Along with the recent deluge of rain came a deluge of grocery products for consideration. It included everything from wine to a national brand of cookie that tasted like little pieces of cardboard sandwiched around sweetened shortening to an inedible bread sculpture to a tasteful selection of locally made salad dressings and a huge basket of grocery products from a store's new product line. The Martin Brothers Calamata feta and Caesar salad dressing flavors are a wonderful complement to the tender fall greens from Boggy Creek Farm. The festive basket was filled with samples of the new line of store brand products from Whole Foods Market labeled "365," which means these goods meet the company's quality standards and will be available at the same prices every day. The line includes sodas, pastas, chips, cereals, salsa, pasta sauce, tuna, and cereal bars. The organic tomato sauce is fine on angel hair pasta, and the water-packed tuna is first rate, firm and flaky. I never thought I'd see the day when Whole Foods would be selling packaged mac and cheese, so I'm very curious about the box of pasta shells with Alfredo sauce.
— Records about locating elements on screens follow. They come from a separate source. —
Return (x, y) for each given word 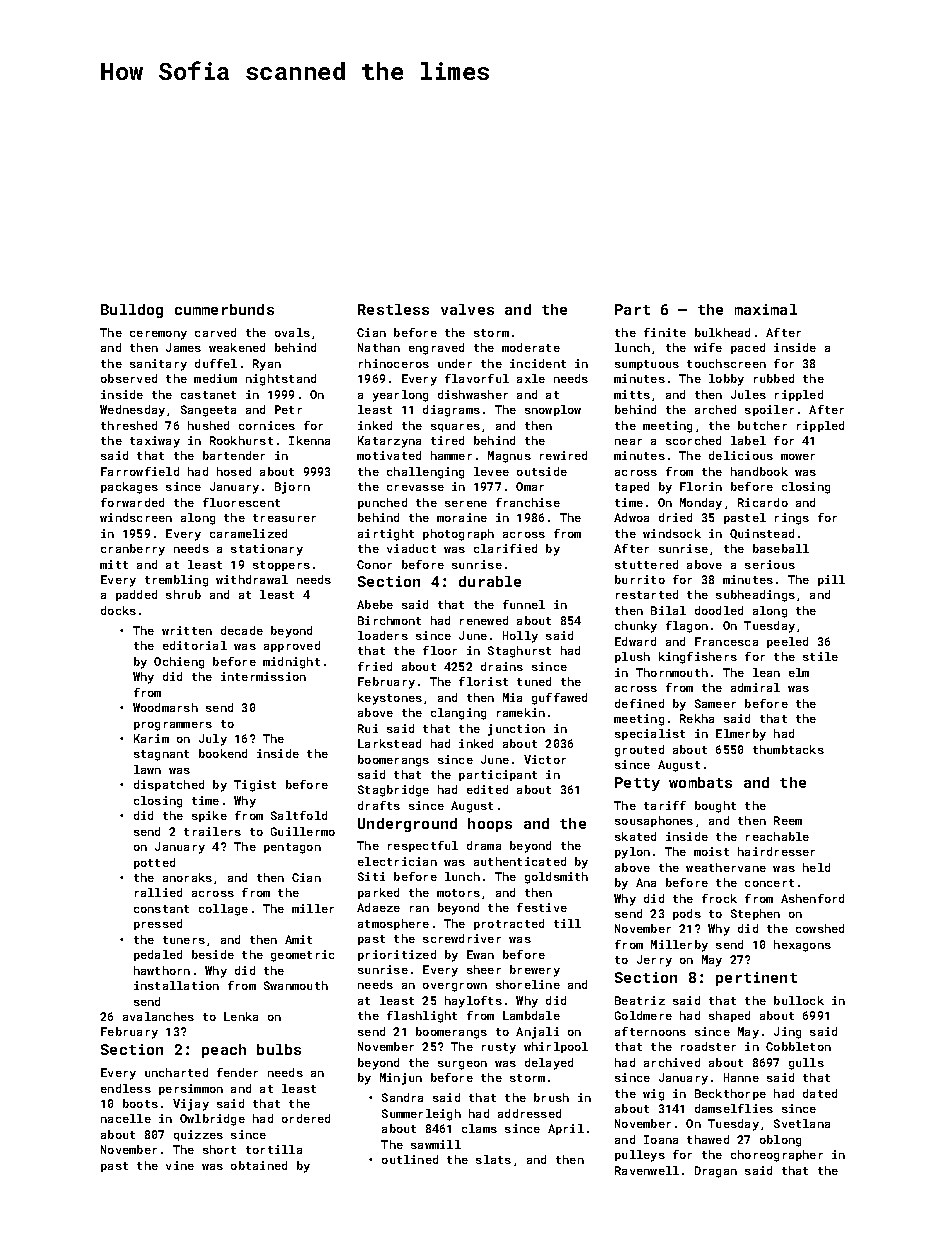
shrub (183, 594)
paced (748, 348)
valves (467, 309)
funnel (524, 604)
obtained (259, 1165)
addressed (529, 1113)
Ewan (480, 954)
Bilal (668, 610)
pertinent (756, 979)
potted (154, 863)
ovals (292, 332)
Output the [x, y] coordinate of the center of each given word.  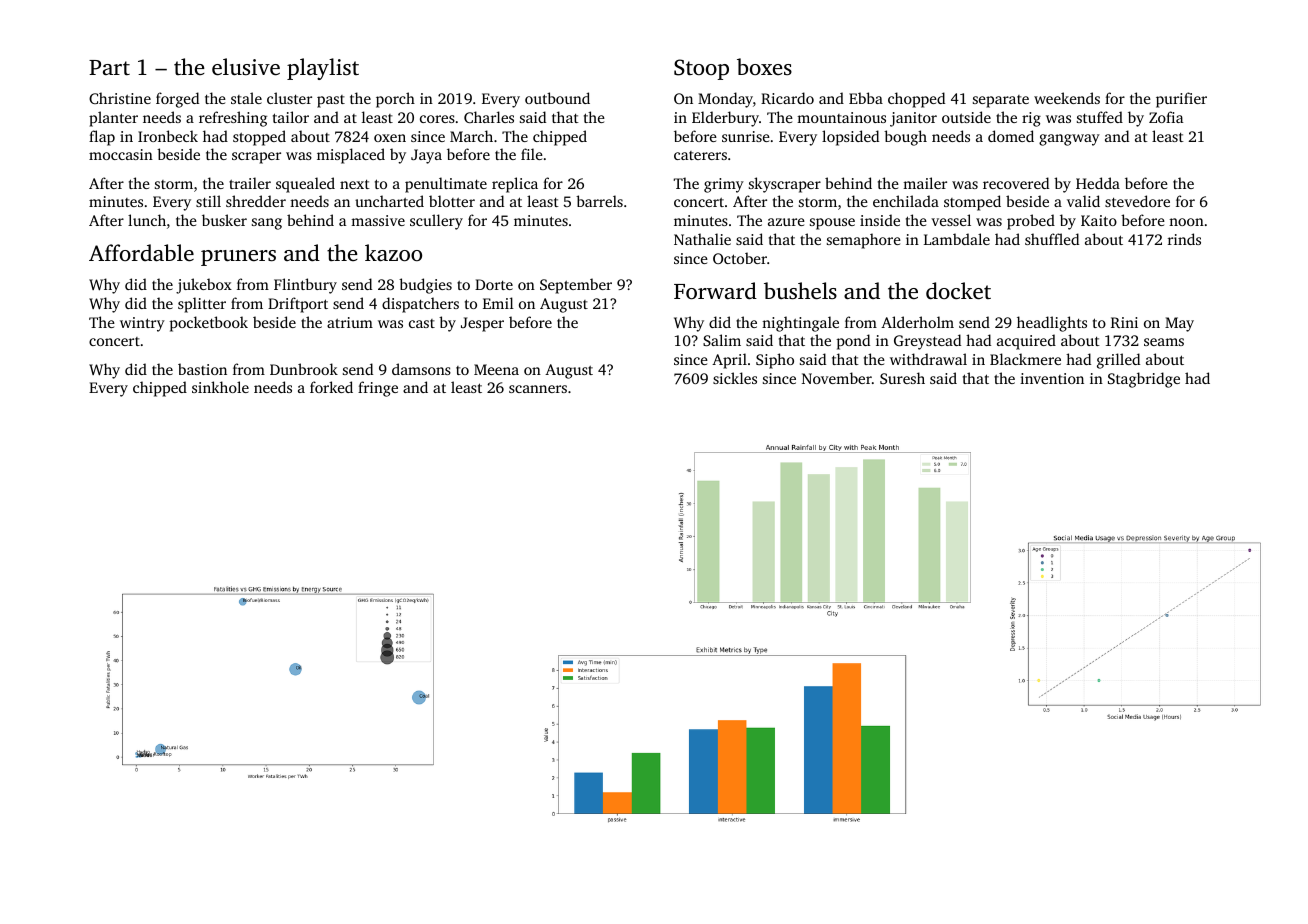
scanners [538, 389]
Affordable [141, 253]
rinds [1184, 239]
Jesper [482, 324]
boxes [764, 66]
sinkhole [220, 387]
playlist [323, 69]
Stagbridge [1144, 380]
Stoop [701, 69]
There's a fair amount of career movement among Austin's pastry professionals this month. San Gabriel Restaurant Group pastry chef Shannon Swindle (who came to Austin from Stephan Pyles' Star Canyon restaurant) is returning to Dallas as the assistant pastry chef at the Mansion on Turtle Creek. The multi-talented Lisa Fox has forsaken desserts for the moment and signed on with the busy catering department at Bertram's. The corporate division of Schzlotsky's/Bread Alone has promoted pastry chef Rebecca Rather to a product development position in its R&D department. And Fabulous Cheesecakes has hired Achim Thiemermann as executive pastry chef to develop new dessert items and expand its specialty and wedding cake lines.
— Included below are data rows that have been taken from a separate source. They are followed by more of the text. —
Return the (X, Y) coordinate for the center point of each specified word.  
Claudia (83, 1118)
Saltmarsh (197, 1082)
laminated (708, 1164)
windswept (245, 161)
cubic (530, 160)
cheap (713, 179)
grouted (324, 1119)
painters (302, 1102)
Random notes: Two popular downtown restaurants have recently closed for lunch. Jean-Luc's French Bistro (705 Colorado, 494-0033) suspended lunch service several weeks ago, but it has since added dinner service on Sunday evenings. Bertram's (1601 Guadalupe, 476-2743) is no longer serving lunch on weekdays, but it continues to serve dinner six nights a week as well as brunch on Sundays... Fans of Marta's delightfully delicious pumpkin flan will be pleased to note that the great pumpkin has returned to scads of local restaurants, Whole Foods, and Central Market... The 34th Street Cafe (1005 W. 34th St., 371-3400) will host a dinner and sampling of wines from the Rhone Valley on Tuesday, October 28. The four course menu features rack of venison from J*one*S Ranch and four Rhone varietals. Reservations are necessary...
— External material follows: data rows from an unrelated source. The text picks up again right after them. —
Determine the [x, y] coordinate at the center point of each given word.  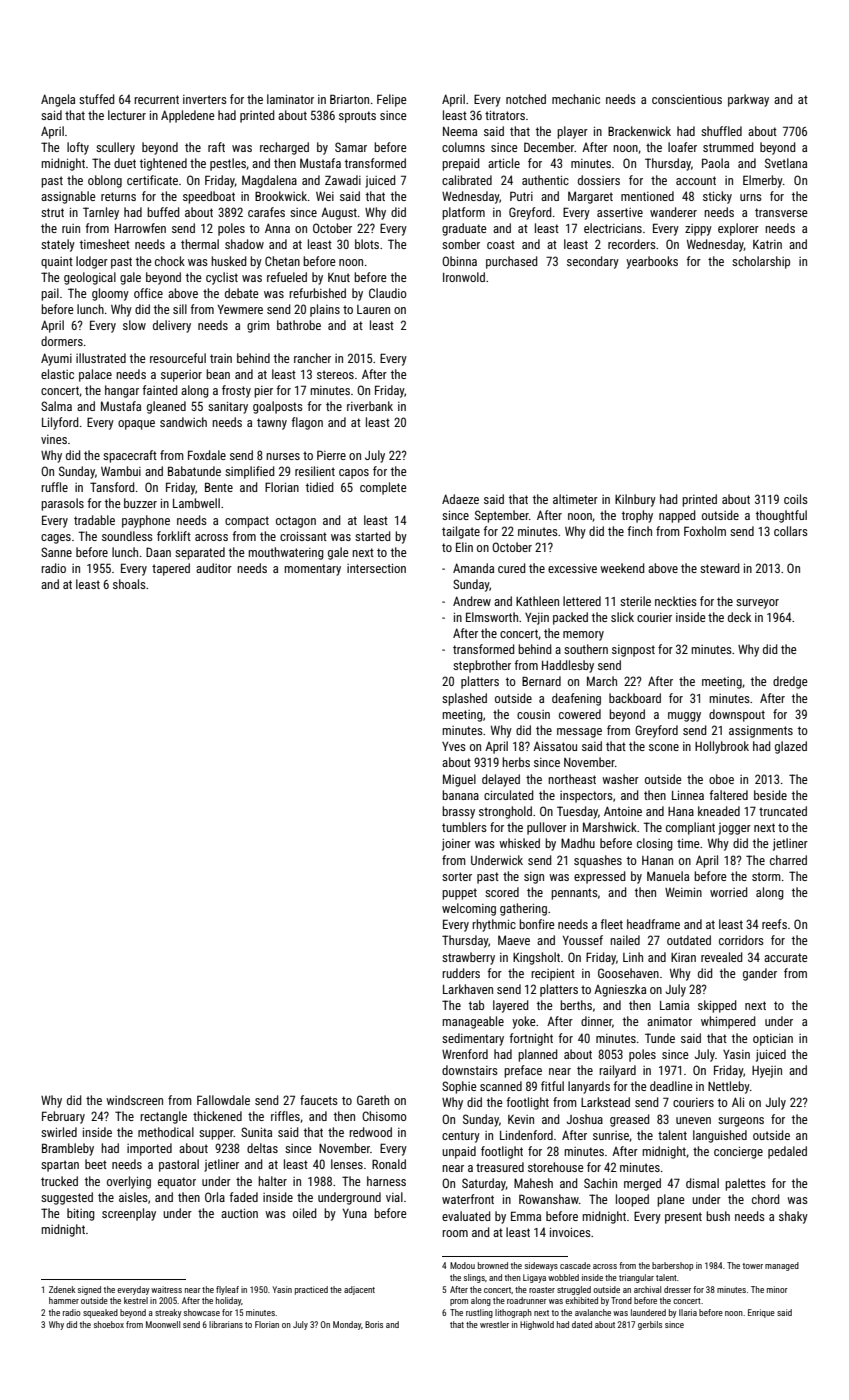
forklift [174, 536]
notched [526, 99]
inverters [205, 99]
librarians [226, 1324]
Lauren [373, 309]
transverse [781, 212]
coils [796, 499]
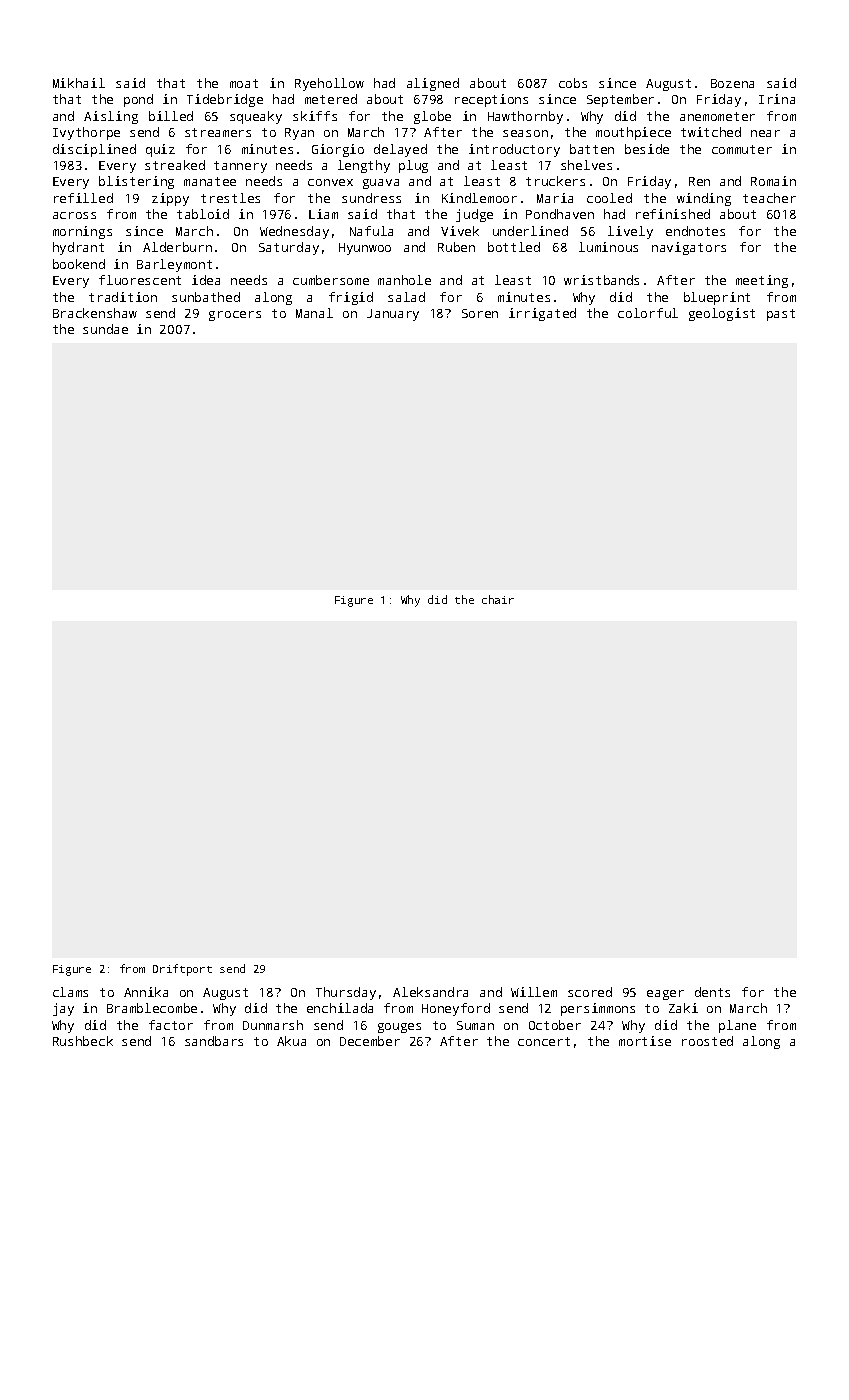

This Saturday, October 25, check out the Hogeye Festival in historic downtown Elgin. The annual pig party will be serving up hot guts and live music and playing Cow Patty Bingo from 11am-6pm in the Sausage Capital of Texas. This event sounds entirely too sophisticated to miss, so take Hwy 290E from Austin to Elgin to attend... The new issue of Food Arts magazine includes a feature story by Dallas chef/restaurateur Stephan Pyles describing his culinary adventure in Ecuador. While there, Pyles was treated to one of the signature national dishes: deep fried guinea pig (cuy). Pyles says that cuy tastes somewhat like duck, but he doubts Texans would eat it, so it will never appear on the Star Canyon menu.